▸ **To-do list**:
a - From the article on Grocon below, set down word for word the part that opens with the words containing "But based on" and closes with "felt by others.".
b - According to the article on Grocon below, to which company did Lendlease announce it was selling its engineering construction business?

▸ **Document section**:
========

Grocon, the Australian construction empire that grew from the family concreting business started by Luigi Grollo in Melbourne in 1948, is on its last legs.

But Grocon, the privately held property development empire headed by Luigi’s grandson Daniel Grollo, will continue to operate.

Media outlets have breathlessly reported Grollo’s announcement that Grocon’s construction business is insolvent, meaning it is no longer able to pay its debts, and that external administrators have been called in (as the law requires) to sort out if the business can be sold or its assets liquidated to pay off at least some of what is owed.

The Grocon group, though, is more than a construction business, having found better money-making opportunites in property development and being a landlord. It is a web of many legal entities and holding companies.

Exactly how much of the web is being put into administration is not yet clear – as a private company, disclosure requirements are fewer than those for public companies (listed on a stock exchange).

But based on Grocon’s track record – and common practice in the Australian building industry – the most likely upshot is that Grocon will cut its losses on ailing entities without affecting the profitable parts of the greater empire.

One thing seems sure, though. Daniel Grollo and other executives will not be at risk of losing their homes and livelihoods. The real losses will be felt by others.

Development beats construction

Luigi Grollo’s construction business began with pouring concrete on small projects. As time went by its projects got bigger. In the 1970s it moved beyond building for other entities into property development on its own account – acquiring land, gaining development approval, building and then selling or leasing the finished product.

Development, which requires a certain amount of vision, access to capital and solid political connections, is the route to making serious money.

Read more: Federal parliament just weakened political donations laws while you weren't watching[1]

Construction, by comparison, provides limited opportunities for a big payday and plenty of opportunities to make a hash of it.

The landscape for Australia’s “Tier 1” builders – the contractors able to take on the largest projects – has been poor for several years.

Lendlease, for example, announced in December 2019[2] it was selling its engineering construction business to Spanish infrastructure conglomerate Acciona. The sale followed huge losses on projects such as the Melbourne Metro underground rail project and Sydney’s NorthConnex motorway tunnel project.

John Holland, the builder of Melbourne’s West Gate Tunnel and the Sydney Metro light-rail project, lost A$60 million in 2019[3]. CIMIC Group (previously known as Leighton) made a net loss of A$1 billion[4].

========

▸ **Records supplied**:
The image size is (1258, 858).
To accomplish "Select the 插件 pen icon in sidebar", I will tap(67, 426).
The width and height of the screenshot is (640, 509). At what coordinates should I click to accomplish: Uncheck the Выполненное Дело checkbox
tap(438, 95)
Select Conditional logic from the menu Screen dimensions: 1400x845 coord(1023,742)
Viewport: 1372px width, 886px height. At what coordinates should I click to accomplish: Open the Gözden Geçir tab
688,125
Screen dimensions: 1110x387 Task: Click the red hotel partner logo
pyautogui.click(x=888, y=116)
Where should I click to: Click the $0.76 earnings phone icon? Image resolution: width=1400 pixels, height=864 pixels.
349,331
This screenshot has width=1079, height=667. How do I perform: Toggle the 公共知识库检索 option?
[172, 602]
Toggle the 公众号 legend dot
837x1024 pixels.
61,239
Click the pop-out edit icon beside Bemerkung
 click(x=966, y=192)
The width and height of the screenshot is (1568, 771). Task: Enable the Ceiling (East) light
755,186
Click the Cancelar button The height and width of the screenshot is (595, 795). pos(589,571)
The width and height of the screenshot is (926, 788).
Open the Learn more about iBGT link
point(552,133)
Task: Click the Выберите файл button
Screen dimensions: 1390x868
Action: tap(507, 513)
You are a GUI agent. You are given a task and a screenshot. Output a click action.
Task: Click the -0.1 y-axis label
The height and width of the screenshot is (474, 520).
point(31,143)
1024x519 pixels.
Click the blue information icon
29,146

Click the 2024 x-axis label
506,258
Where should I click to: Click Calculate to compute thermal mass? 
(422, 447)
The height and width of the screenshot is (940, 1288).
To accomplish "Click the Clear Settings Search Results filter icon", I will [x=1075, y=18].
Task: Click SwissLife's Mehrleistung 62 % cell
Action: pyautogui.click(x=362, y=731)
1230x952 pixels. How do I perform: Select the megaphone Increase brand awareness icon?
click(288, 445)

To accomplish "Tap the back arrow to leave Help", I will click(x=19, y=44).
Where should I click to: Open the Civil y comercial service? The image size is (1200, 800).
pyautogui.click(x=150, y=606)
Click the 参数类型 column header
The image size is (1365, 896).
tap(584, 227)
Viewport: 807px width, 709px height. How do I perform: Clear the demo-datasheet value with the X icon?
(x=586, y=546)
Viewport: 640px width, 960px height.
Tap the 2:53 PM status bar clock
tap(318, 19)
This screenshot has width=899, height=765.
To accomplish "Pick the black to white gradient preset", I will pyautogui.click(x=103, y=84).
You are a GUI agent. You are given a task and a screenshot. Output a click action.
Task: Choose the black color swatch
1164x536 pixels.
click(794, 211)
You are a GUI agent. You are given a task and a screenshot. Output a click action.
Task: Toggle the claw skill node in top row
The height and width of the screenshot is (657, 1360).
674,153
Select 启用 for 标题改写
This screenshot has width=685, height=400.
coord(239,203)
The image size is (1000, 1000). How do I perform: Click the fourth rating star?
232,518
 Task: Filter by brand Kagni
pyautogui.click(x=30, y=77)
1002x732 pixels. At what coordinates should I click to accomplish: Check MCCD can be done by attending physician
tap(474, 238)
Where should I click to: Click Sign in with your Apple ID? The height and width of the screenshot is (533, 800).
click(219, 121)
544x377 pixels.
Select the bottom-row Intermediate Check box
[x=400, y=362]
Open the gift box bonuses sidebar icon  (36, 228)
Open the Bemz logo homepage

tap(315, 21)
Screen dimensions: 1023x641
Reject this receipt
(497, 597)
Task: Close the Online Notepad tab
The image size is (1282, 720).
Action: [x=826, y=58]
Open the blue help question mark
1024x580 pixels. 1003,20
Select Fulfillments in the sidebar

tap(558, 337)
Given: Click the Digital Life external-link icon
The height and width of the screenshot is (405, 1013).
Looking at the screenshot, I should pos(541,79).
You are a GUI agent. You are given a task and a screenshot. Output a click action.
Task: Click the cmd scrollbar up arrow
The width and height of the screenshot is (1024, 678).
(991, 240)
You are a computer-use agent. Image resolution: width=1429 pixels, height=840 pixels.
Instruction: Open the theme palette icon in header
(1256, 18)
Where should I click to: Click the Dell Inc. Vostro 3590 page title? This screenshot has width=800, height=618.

========

▸ **Answer set**:
a -
But based on Grocon’s track record – and common practice in the Australian building industry – the most likely upshot is that Grocon will cut its losses on ailing entities without affecting the profitable parts of the greater empire.

One thing seems sure, though. Daniel Grollo and other executives will not be at risk of losing their homes and livelihoods. The real losses will be felt by others.

b - Acciona, a Spanish infrastructure conglomerate.